Owensboro’s Bronze Buffalo Statues Hold Historic Significance

Owensboro is a well-renowned arts city, and one of the best gifts we give to our visitors are our amazing displays of public art. Most of these are spread throughout downtown Owensboro (and some beyond) and all are free to the public. 


One of our most famous public art displays features three different bronze sculptures that include two bronze buffalo statues and one Native American hunter. We like to call the three-piece display the “Bronze Buffalo Statues” and, together, they tell a historic story about Owensboro’s roots. 


Located at Frederica and 10th Streets in the Owensboro Museum of Fine Art’s Sculpture Park, these sculptures reflect our city’s history as a buffalo trace for early settlers. In fact, what is now Frederica Street was traveled by buffalo many years ago. 
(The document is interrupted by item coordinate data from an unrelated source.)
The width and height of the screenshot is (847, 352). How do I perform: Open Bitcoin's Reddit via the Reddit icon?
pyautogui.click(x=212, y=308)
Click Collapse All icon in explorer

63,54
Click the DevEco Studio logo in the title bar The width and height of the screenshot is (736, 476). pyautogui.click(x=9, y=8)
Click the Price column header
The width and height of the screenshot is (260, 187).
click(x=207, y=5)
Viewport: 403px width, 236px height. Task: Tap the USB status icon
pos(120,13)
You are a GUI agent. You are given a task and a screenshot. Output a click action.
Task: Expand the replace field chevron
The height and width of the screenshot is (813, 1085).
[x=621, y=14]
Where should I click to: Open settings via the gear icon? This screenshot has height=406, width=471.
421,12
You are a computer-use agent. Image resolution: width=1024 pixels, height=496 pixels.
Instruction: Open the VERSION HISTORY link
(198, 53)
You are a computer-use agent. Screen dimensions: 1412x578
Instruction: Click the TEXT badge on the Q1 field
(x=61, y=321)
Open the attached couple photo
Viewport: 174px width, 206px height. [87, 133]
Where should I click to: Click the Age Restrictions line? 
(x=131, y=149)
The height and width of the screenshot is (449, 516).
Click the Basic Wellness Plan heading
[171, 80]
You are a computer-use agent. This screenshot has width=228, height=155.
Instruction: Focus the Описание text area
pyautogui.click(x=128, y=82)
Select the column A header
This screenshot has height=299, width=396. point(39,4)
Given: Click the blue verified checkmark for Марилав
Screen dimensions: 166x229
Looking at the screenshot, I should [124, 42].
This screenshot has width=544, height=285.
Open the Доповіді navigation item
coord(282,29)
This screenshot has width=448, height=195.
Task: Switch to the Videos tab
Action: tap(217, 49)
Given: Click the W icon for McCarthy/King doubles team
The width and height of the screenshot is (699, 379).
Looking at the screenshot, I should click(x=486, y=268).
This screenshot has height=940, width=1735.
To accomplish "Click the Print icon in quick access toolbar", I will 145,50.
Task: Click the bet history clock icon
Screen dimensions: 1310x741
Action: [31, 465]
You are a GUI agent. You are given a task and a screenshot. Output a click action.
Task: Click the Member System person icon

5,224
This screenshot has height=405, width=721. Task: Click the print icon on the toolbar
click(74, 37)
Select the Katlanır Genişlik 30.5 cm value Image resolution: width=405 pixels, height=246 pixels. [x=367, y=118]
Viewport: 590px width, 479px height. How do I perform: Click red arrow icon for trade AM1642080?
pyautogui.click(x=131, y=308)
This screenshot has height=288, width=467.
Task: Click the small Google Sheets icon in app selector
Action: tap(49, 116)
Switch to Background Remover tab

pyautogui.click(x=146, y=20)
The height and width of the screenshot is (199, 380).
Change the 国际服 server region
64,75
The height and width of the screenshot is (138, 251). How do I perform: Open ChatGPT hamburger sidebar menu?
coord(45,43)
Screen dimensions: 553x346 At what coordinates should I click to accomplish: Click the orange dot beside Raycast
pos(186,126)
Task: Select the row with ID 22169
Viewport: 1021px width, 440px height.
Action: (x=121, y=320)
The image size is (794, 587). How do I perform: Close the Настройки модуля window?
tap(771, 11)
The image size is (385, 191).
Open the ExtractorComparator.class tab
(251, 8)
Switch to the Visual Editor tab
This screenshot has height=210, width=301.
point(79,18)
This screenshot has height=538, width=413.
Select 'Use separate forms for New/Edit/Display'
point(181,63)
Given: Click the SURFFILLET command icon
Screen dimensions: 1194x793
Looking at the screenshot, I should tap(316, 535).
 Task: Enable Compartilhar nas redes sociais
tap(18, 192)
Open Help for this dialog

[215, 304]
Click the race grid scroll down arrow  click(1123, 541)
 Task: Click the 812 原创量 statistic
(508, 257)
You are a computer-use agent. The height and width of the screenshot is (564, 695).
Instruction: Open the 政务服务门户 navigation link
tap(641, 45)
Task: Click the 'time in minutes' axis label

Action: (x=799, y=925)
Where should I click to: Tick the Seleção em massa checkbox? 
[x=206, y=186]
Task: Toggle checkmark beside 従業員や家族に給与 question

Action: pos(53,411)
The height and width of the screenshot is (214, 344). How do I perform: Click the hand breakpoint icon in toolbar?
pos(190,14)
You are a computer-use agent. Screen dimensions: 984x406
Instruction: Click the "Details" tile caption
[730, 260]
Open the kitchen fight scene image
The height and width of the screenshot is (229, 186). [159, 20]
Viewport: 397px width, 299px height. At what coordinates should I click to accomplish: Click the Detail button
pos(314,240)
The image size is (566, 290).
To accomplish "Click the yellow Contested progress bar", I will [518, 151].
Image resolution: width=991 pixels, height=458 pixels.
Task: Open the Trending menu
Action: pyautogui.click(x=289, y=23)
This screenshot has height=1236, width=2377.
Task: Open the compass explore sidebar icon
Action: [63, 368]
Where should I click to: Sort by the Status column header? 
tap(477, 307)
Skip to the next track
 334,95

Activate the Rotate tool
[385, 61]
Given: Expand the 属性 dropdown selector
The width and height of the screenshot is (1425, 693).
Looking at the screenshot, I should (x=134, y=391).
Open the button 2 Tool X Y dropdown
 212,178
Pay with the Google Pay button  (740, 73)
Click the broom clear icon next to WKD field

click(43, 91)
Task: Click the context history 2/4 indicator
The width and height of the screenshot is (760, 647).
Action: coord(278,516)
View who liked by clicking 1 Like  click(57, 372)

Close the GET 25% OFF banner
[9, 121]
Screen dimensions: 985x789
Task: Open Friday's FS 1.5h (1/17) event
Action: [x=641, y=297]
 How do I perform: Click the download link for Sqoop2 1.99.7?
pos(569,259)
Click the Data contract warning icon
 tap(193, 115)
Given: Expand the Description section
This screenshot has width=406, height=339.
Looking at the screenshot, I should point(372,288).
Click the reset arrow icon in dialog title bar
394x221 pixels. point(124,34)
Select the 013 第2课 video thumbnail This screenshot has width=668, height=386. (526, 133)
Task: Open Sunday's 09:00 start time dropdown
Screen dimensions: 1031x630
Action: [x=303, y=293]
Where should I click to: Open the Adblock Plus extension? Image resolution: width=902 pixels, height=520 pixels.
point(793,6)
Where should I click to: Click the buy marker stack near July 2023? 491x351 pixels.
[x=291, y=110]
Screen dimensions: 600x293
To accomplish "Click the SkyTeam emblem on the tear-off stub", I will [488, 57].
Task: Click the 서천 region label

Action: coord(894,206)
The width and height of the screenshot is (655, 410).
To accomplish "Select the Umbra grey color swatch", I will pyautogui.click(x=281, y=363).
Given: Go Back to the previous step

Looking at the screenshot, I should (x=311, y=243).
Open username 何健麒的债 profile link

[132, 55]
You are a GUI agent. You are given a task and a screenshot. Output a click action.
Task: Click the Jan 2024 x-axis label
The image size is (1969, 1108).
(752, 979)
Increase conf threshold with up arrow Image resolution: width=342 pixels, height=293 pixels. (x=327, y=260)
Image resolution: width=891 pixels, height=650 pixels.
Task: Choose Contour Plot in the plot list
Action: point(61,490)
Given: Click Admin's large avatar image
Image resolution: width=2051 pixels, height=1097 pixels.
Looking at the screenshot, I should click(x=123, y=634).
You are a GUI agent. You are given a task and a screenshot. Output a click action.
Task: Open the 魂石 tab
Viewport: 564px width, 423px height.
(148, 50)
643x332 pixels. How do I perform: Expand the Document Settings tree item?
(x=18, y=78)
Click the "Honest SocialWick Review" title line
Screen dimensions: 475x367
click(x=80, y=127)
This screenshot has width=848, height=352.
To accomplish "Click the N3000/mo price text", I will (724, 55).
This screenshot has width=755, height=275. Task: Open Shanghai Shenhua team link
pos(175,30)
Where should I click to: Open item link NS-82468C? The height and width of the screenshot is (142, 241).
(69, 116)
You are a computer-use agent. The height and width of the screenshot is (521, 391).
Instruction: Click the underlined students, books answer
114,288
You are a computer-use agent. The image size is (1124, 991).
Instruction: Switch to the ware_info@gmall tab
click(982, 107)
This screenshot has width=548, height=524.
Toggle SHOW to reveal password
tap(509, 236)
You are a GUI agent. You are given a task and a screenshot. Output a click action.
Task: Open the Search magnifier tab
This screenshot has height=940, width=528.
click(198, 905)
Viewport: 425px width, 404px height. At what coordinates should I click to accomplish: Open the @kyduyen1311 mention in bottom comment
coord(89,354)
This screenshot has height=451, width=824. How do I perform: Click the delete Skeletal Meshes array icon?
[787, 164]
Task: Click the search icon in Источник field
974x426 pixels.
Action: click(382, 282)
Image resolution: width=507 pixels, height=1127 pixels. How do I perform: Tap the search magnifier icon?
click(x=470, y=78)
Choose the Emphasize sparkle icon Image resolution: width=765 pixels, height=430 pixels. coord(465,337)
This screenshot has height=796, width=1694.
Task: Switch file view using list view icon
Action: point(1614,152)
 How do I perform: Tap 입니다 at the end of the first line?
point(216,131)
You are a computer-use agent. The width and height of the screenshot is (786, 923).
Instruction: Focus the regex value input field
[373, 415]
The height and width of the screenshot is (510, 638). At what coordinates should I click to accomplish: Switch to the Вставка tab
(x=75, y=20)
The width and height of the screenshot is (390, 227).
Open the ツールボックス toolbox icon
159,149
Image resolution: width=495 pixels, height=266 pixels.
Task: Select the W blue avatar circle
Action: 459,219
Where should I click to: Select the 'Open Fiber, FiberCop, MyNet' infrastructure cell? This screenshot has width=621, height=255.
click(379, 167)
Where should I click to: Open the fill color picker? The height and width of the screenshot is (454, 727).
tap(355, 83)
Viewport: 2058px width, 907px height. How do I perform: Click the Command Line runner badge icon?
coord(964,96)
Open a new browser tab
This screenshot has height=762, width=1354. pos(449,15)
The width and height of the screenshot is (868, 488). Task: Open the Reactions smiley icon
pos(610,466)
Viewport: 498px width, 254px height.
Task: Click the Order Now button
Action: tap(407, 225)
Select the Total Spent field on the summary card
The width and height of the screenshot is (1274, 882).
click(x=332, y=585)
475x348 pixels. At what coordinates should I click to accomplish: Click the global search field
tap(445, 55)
Buffalo herds opened the first road in the wilderness to present the site of Owensboro (called Yellow Banks during that time). In 1797, Bill Smothers followed the trail from Rough Creek to the Ohio River and built a cabin at the end of the road near where the sculptures are located today. Old court records even say that the “Buffalo Road” was a place of “great resort for that kind of game.” 


The three statues located at the outdoor park include “Strength of the Maker,” “Meadowlands Pair” and “Into the Wind.” Together, they tell an incredible story about Owensboro’s origins and are available to be viewed publicly throughout the entire year.